£30m cheque book robbery

Police raid a flat in Barking

Police today smashed a £30 million stolen cheque books racket involving Royal Mail insiders.

Officers seized a gang whose members are believed to be from Angola and Congo. They are suspected of stealing money from accounts of unsuspecting victims using cheque books intercepted by a postman working from a London depot.

More than 30 arrest warrants were executed today in one of the biggest operations of its kind.

A total of 500 officers, 400 from the Met, raided addresses across the country at dawn. There were arrests in London, the Home Counties, Manchester, Leeds, Birmingham and Luton.

Detective Chief Superintendent Keith Surtees said: "We have the whole conspirational chain, we have them from top to bottom." He said it had been a huge and systematic fraud.

The gang stole about 1,200 cheque books destined for addresses in north-west London, including wealthy residents of Golders Green. They managed to stay "under the radar" by only using two cheques out of each book and taking out small amounts at a time.

Mr Surtees said that the fact that cheque books are delivered by post had "allowed this fraud to take place".

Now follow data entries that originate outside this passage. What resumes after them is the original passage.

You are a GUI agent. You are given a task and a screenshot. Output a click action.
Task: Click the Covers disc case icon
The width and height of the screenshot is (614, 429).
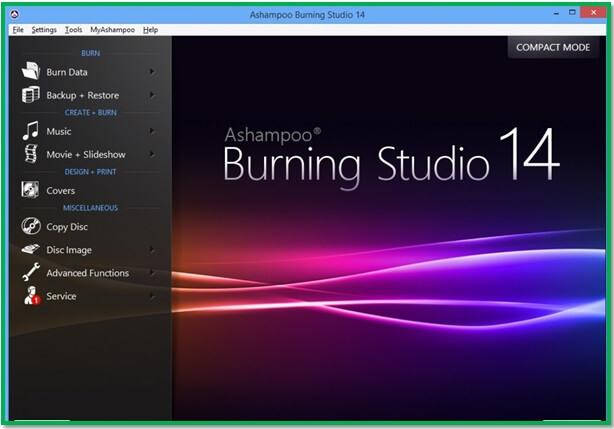(30, 190)
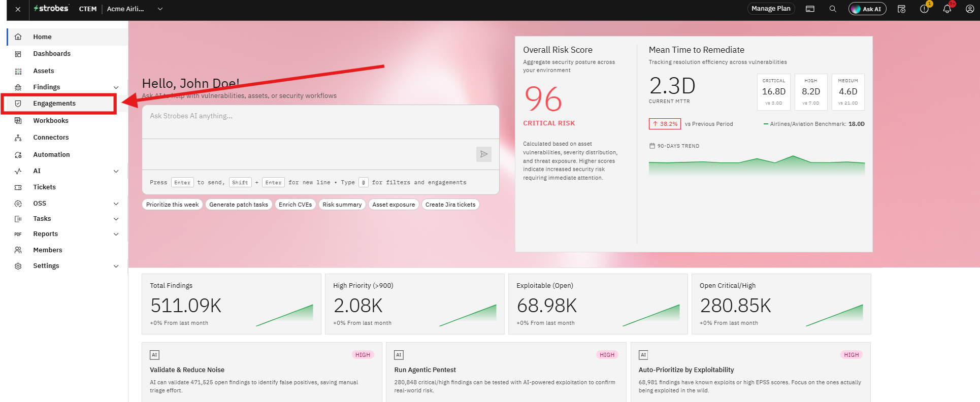
Task: Open the notifications bell icon
Action: pyautogui.click(x=947, y=9)

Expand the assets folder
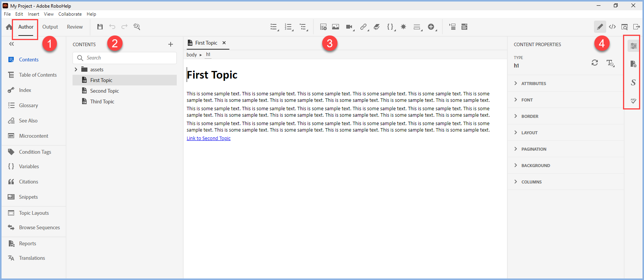(76, 69)
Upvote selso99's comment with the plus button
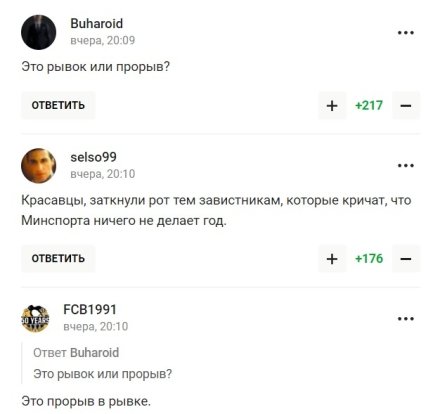The width and height of the screenshot is (428, 414). pos(332,259)
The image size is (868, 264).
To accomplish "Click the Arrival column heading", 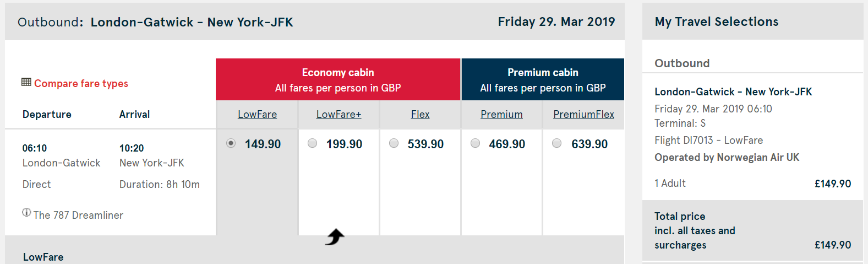I will 134,114.
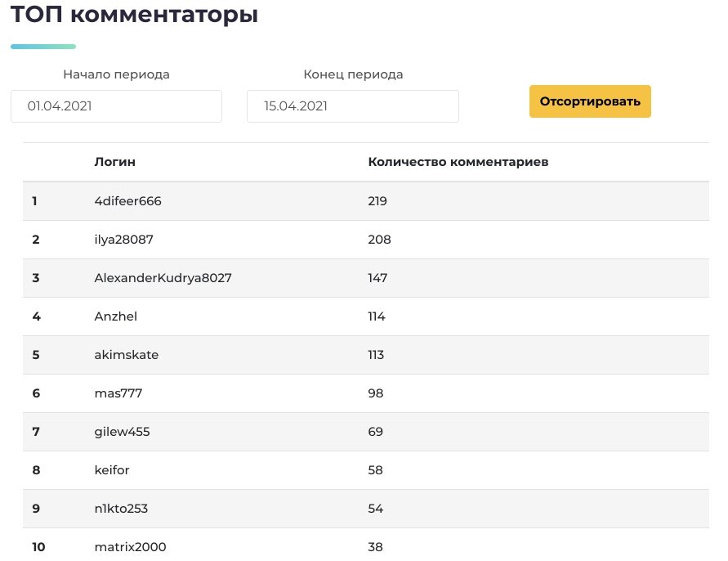Select the Количество комментариев column header
The image size is (728, 561).
pyautogui.click(x=458, y=162)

The raids are a culmination of a year-long investigation codenamed Operation Bangor, which followed complaints from the public that money had been taken from their accounts.

Detectives targeted the entire suspected criminal network, from the postal worker taking the cheque books, through to those in charge of distributing them to regional cells and those who wrote up and deposited the cheques. Met officers smashed their way into 27 addresses in London and the Home Counties, including Islington, Camden, Croydon and Surrey.

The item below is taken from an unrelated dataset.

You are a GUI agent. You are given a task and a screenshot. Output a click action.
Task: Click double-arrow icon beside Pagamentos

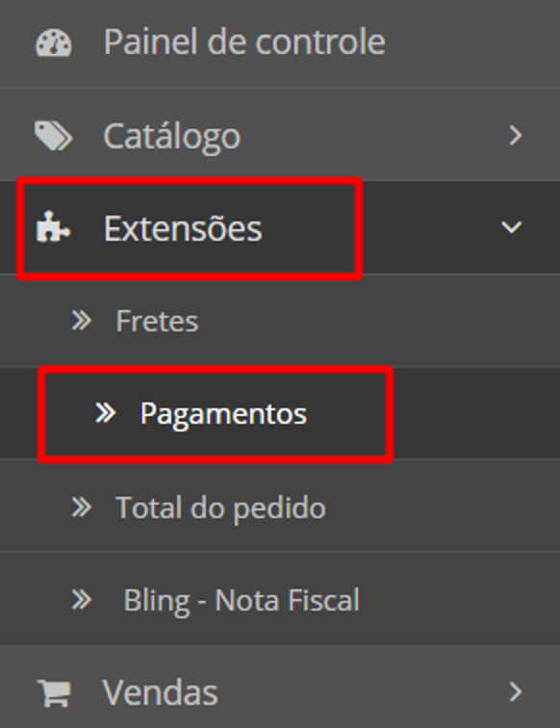(x=106, y=413)
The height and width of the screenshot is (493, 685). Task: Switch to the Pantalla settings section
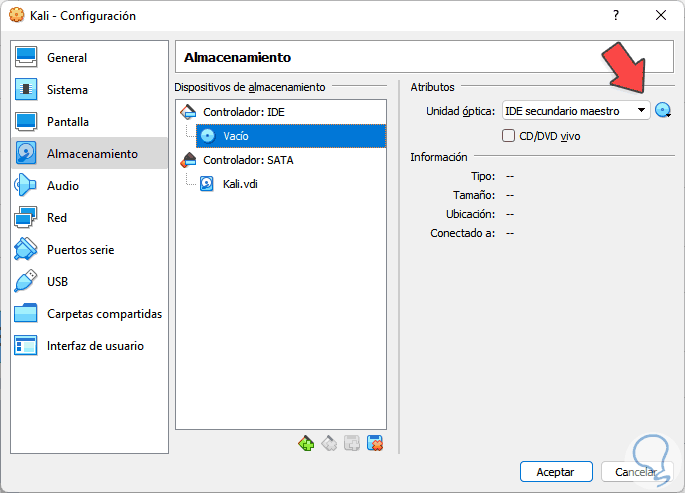(67, 122)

Among the addresses targeted was a first-floor one bedroom flat in a council block at the Dovehouse Mead estate in Barking.

At precisely 6am 12 officers ran up the stairs in the block and smashed in the front door with a battering ram.

Among the priorities was to obtain fingerprints as soon as possible to send to a specialist team ready to cross-reference them with those taken from the stolen cheque books.

The operation began in June 2004. Investigations showed cheques - from books that had never been received - were being paid into hundreds of bogus accounts set up using fake identification.

Over almost a year the gang took up to £5million using this method, with the accounts swelling to £30 million through various other activities, thought to have included benefit fraud.

Working in conjunction with Royal Mail investigators, police identified one postal worker at the Golders Green depot who had been taking the cheque books.

Detectives confirmed that eight people within the Metropolitan Police area were arrested this morning.